**Your instructions**. Please return all lines from the records below that include the string "credit".

(Records from a data collection)
▬▬▬▬▬▬
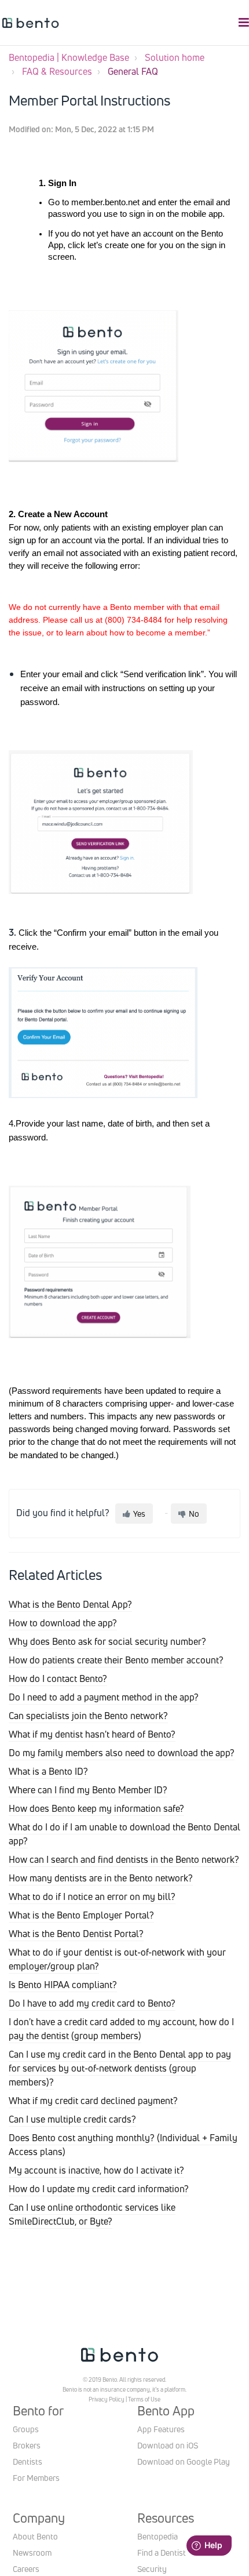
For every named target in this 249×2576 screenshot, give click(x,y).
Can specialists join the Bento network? (88, 1715)
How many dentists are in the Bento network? (101, 1878)
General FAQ (133, 71)
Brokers (27, 2445)
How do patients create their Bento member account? (116, 1660)
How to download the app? (63, 1622)
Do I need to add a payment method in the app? (104, 1697)
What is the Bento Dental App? (70, 1604)
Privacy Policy (106, 2399)
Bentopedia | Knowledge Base (69, 57)
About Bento (35, 2536)
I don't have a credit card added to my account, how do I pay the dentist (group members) (121, 2028)
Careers (26, 2568)
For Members (36, 2477)
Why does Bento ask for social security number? (107, 1641)
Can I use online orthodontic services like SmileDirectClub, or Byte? (92, 2214)
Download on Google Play (183, 2461)
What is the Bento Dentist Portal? (76, 1933)
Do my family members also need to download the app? (122, 1752)
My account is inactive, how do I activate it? (96, 2170)
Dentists (27, 2461)
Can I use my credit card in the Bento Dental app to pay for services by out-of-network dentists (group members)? (120, 2068)
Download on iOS (167, 2445)
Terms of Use (144, 2399)
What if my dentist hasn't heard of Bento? (92, 1734)
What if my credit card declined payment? (93, 2100)
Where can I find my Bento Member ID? (88, 1789)
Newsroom (32, 2552)
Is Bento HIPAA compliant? (63, 1984)
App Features (161, 2429)
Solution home (174, 57)
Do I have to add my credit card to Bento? (92, 2003)
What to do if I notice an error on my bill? (92, 1896)
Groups (26, 2429)
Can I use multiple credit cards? (72, 2119)
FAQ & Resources (57, 71)
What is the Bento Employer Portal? (81, 1915)
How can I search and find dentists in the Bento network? (124, 1859)
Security (152, 2568)
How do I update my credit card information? (99, 2188)
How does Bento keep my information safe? (96, 1808)
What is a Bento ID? (48, 1771)
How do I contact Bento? (58, 1678)
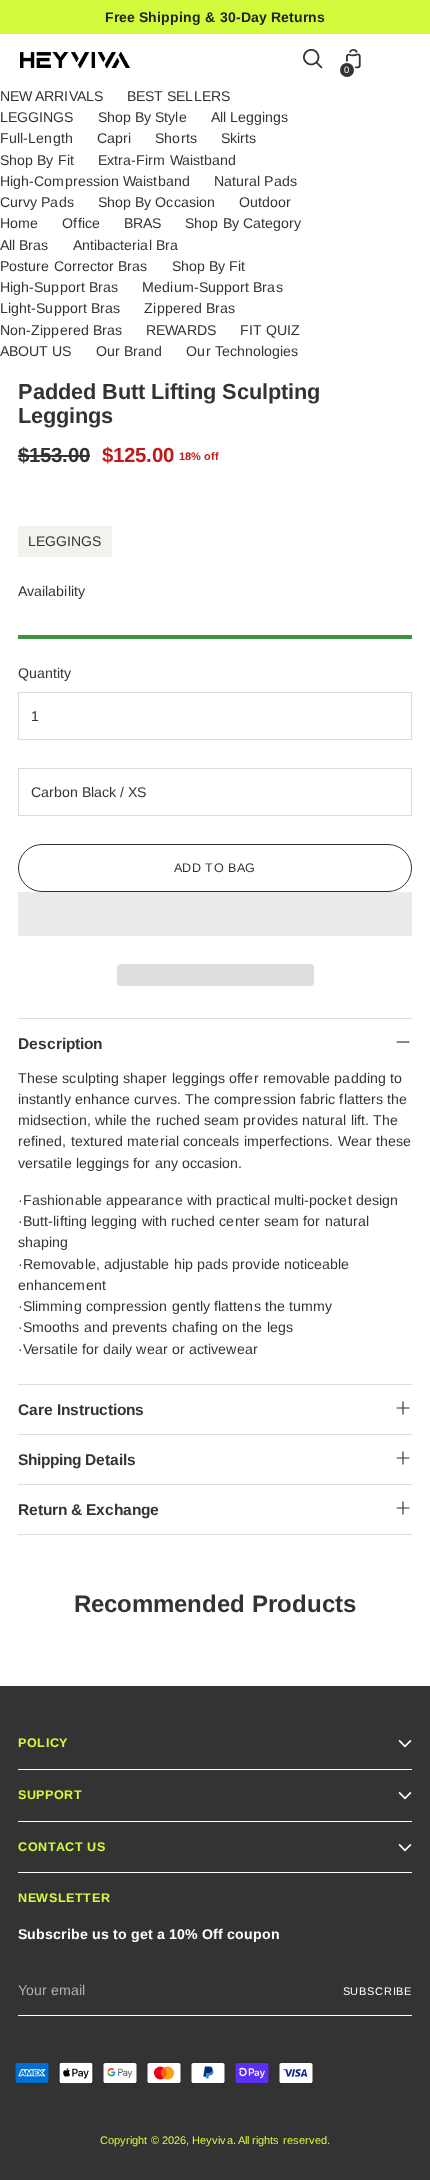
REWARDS (181, 330)
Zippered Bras (189, 308)
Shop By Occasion (156, 202)
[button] (215, 914)
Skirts (238, 138)
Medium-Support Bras (212, 287)
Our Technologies (242, 351)
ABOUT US (36, 351)
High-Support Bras (59, 287)
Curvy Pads (37, 202)
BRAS (142, 223)
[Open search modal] (313, 60)
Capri (114, 138)
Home (19, 223)
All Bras (24, 245)
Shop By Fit (37, 160)
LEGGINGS (37, 117)
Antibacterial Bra (125, 245)
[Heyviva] (75, 60)
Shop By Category (243, 223)
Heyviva (212, 2140)
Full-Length (36, 138)
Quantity (45, 673)
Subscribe (377, 1991)
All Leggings (250, 117)
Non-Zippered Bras (61, 330)
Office (80, 223)
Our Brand (129, 351)
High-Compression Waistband (95, 181)
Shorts (175, 138)
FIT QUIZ (270, 330)
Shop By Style (142, 117)
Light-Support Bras (60, 308)
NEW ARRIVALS (51, 96)
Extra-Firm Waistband (167, 160)
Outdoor (265, 202)
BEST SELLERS (178, 96)
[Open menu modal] (399, 60)
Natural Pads (255, 181)
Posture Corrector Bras (74, 266)
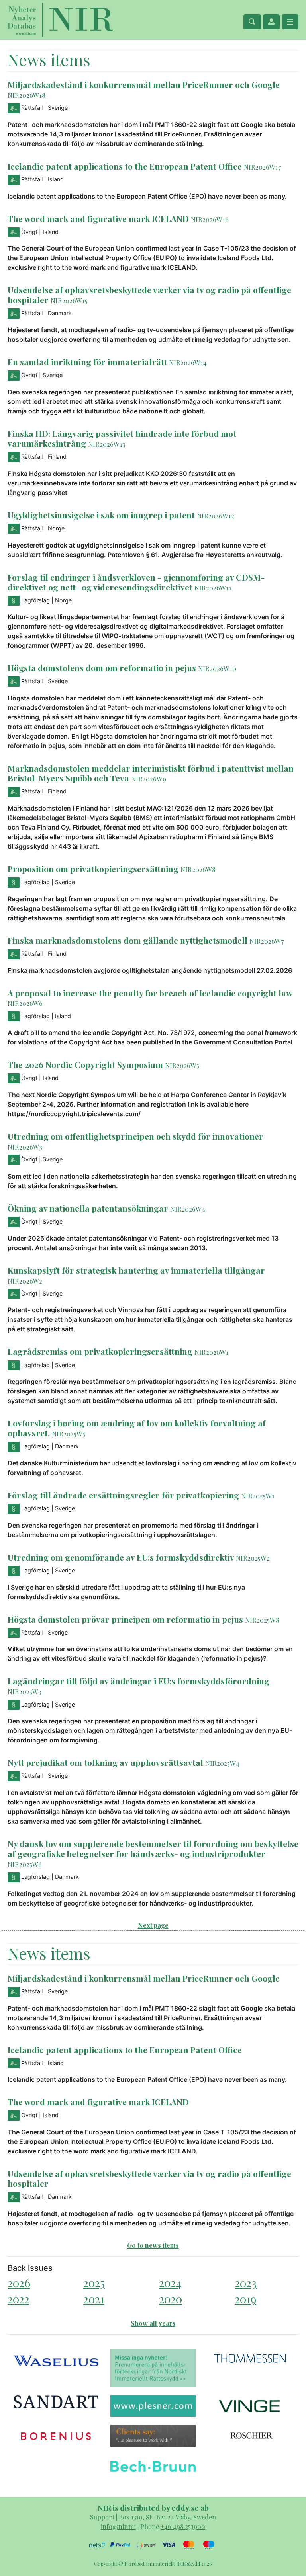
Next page (153, 1925)
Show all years (153, 2323)
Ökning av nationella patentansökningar (88, 1208)
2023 (246, 2282)
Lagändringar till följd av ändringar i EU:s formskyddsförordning (138, 1680)
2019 (245, 2299)
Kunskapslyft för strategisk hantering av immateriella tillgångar (136, 1270)
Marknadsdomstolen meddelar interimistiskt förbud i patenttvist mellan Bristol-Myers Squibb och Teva (151, 772)
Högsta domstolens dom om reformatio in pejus (102, 667)
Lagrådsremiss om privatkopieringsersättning (100, 1351)
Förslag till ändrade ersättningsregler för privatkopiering (123, 1494)
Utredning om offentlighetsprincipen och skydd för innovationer (135, 1136)
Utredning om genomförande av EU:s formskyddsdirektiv (121, 1557)
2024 (170, 2282)
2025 (94, 2282)
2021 (93, 2299)
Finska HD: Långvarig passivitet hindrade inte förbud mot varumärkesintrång (122, 438)
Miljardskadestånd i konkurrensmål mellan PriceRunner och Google (144, 84)
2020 (170, 2299)
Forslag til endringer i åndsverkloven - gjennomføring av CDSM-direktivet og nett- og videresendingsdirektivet (136, 581)
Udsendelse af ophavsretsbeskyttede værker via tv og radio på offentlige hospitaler (149, 294)
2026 (19, 2282)
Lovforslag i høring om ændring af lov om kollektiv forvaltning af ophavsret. (137, 1427)
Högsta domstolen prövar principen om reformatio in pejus (125, 1619)
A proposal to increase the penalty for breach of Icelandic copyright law (150, 992)
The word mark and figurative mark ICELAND (98, 218)
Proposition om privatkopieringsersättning (93, 868)
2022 (18, 2299)
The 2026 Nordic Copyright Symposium (86, 1064)
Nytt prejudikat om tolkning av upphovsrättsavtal (105, 1762)
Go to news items (153, 2245)
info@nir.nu (118, 2526)
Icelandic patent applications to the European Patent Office (126, 165)
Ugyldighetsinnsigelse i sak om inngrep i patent (101, 514)
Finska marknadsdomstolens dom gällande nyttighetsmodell (127, 940)
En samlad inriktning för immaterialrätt (87, 361)
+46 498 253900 (183, 2526)
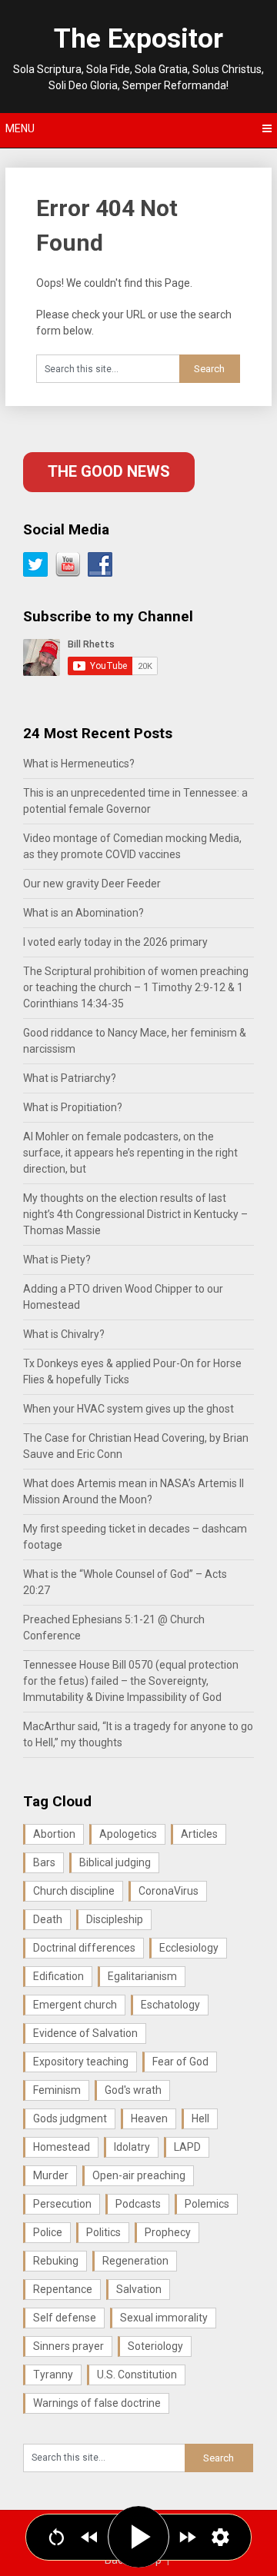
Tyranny (53, 2374)
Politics (103, 2232)
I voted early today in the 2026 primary (115, 942)
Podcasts (138, 2204)
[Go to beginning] (57, 2537)
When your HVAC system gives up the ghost (128, 1409)
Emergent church (75, 2005)
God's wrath (133, 2090)
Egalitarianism (142, 1976)
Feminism (57, 2090)
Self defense (64, 2317)
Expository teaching (80, 2061)
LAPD (187, 2147)
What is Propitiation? (72, 1107)
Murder (50, 2175)
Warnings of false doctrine (97, 2403)
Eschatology (170, 2005)
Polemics (207, 2204)
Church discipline (74, 1891)
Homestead (61, 2147)
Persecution (62, 2204)
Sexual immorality (164, 2317)
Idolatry (132, 2147)
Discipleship (114, 1919)
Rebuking (55, 2261)
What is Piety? (57, 1259)
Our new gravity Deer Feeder (92, 883)
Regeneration (135, 2261)
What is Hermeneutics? (79, 763)
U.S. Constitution (137, 2374)
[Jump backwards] (90, 2537)
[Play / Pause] (138, 2537)
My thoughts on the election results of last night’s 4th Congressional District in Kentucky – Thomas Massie (135, 1214)
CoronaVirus (168, 1891)
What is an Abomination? (83, 913)
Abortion (54, 1834)
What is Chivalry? (64, 1334)
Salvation (139, 2289)
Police (47, 2232)
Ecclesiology (189, 1948)
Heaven (149, 2118)
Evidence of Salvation (85, 2033)
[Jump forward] (187, 2537)
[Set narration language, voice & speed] (220, 2537)
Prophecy (168, 2232)
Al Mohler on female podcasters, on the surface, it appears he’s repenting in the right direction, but (130, 1152)
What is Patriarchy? (69, 1078)
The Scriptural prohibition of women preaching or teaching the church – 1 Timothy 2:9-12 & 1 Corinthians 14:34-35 (136, 987)
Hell (200, 2118)
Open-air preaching (138, 2175)
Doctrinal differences (84, 1948)
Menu (20, 128)
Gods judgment (70, 2118)
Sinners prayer (68, 2346)
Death (47, 1919)
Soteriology (155, 2346)
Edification (58, 1976)
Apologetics (128, 1834)
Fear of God (180, 2061)
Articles (199, 1834)
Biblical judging (115, 1862)
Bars (44, 1862)
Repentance (62, 2289)
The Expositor (138, 39)
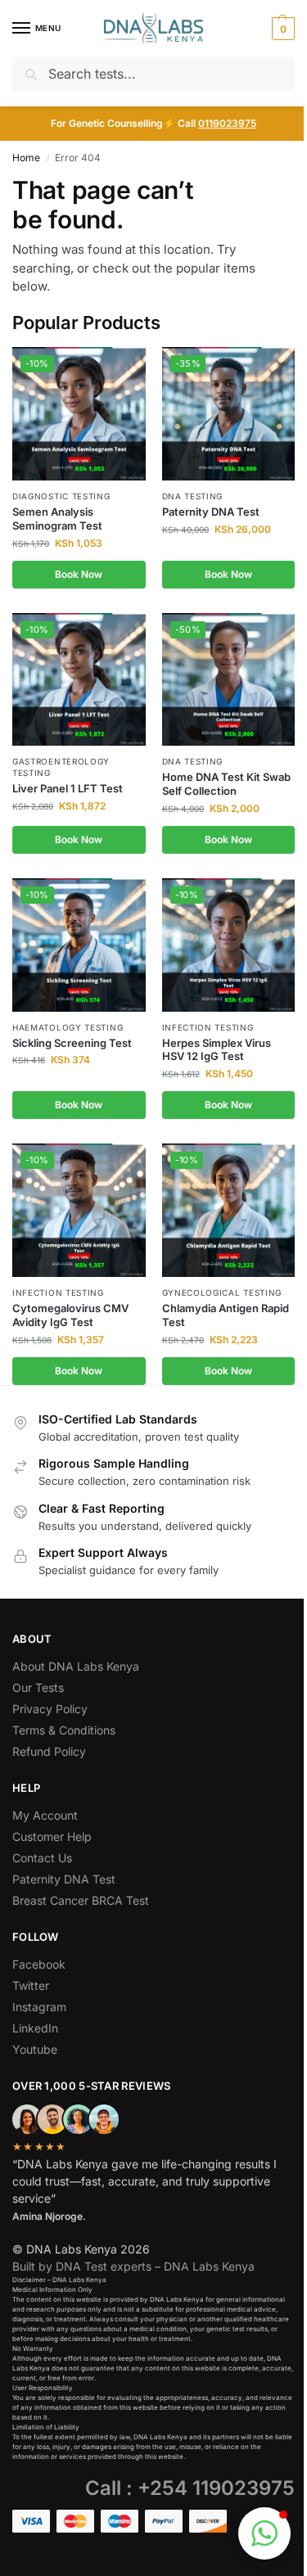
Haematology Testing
▬▬▬▬▬▬
**Written solution**.
I don't have a credit card added to my account, how do I pay the dentist (group members) (121, 2028)
Can I use my credit card in the Bento Dental app to pay for services by out-of-network dentists (group members)? (120, 2068)
What if my credit card declined payment? (93, 2100)
Do I have to add my credit card to Bento? (92, 2003)
Can I use multiple credit cards? (72, 2119)
How do I update my credit card information? (99, 2188)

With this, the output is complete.